Photo: Erickson Stock/Shutterstock

6 Signs You Were Born to Travel by Train

Student Work Entertainment
by Shannon Dell Feb 27, 2015

1. You’ve never minded talking to strangers.

You may encounter Amish people who have a fiery passion for Go Fish, a painter with no direction, a recent widow planning to start fresh in New Orleans, an elderly Milan couple who loves the concept of conspiracy theories, a self proclaimed hermit from Oregon, or a train kid traveling cross country with a Chiweenie that he sneaked on board.

Everyone’s leaving from someplace, everyone’s going to somewhere, and everyone’s just bored enough to talk to you over microwavable pizza in the dining car. Conversation is a luxury of train travel, and you’ve always made the most of it.

2. You’ve always been intrigued by the history of trains.

The railway system can transport you to the days of early 19th-century trainmen spreading crushed limestone and gravel, laying railroad tie after railroad tie until the world linked itself together by steel tracks of innovation, industrialization, and connection between metropolis and landscape.

3. You’re comforted by background noises.

The chugging, the rattling, the rumbling, the hissing and screeching of brakes.
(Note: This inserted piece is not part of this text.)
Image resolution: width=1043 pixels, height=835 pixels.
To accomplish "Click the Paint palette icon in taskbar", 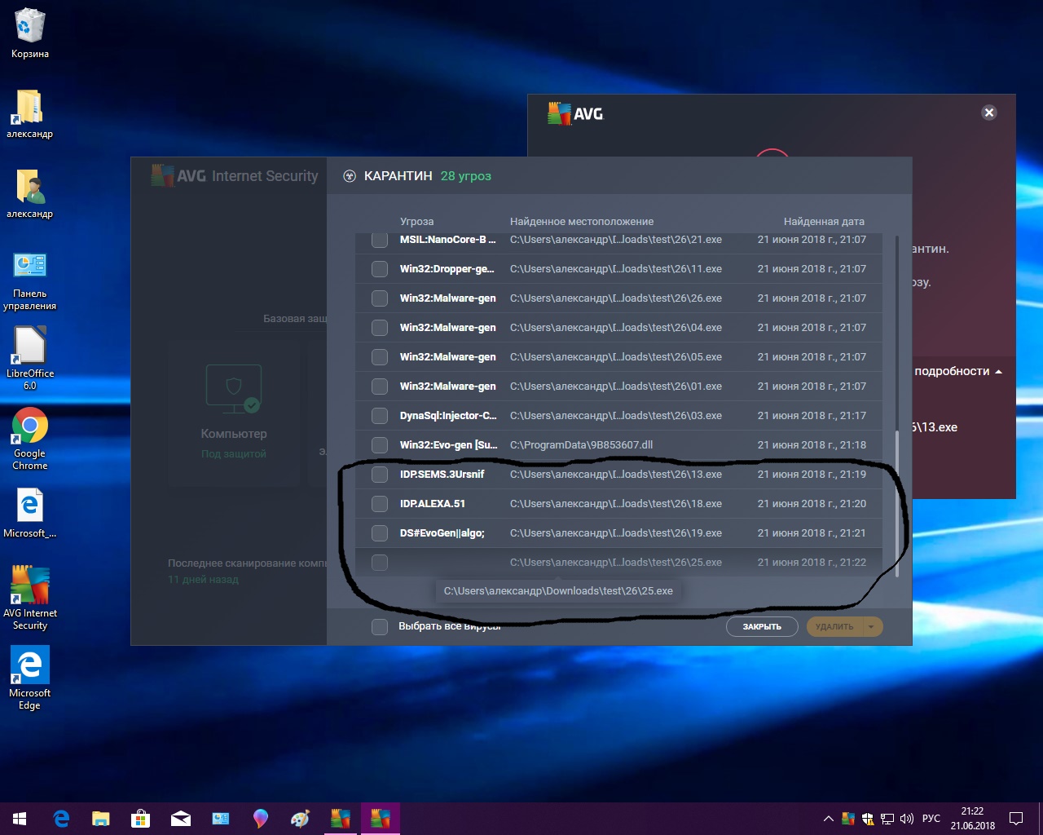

It’s like falling asleep with the DVD menu on repeat. Sure, it may wake you up periodically, but it’ll lull you right back into your dreams.

4. You love getting your train legs.

Freely roaming a train beats the confinement of a car, bus, or plane any day. But if you’ve ever been jerked while trying to make it to your seat and find yourself in the lap of a stranger with a cup of cranberry juice sloshed everywhere, don’t worry. It’s happened to the best of us. You’ll soon sashay through aluminum gangways and sway with the train’s rhythmic bounce like it’s your second nature.

5. You’re totally unfazed by delays.

While some passenger trains crack 200 mph, there’s always that chance you’ll find yourself seven hours behind schedule somewhere in Nebraska due to train equipment malfunction.

At this point, there’s not much you can do but sip your whiskey and ginger ale from a plastic cup in the observation deck while discussing theories on the Georgia Guide Stones with a scruffy-faced man from Oklahoma City.

6. You relish in little flashes of life.

Trains go where cars can’t, allowing you to see kayakers gliding through the Colorado River with their paddles in the air, barefoot children startling Fleckvieh cattle in Bavaria, surfers waving from the foamy coast of Encinitas, a couple doused in rice outside a church in Iowa, or three teenagers camping in a field of red poppies in France, leaning out from their tent with messy hair to sway their arms back and forth.

Trains allow you to see these pieces of life that fasten the world together. Keep looking out your window.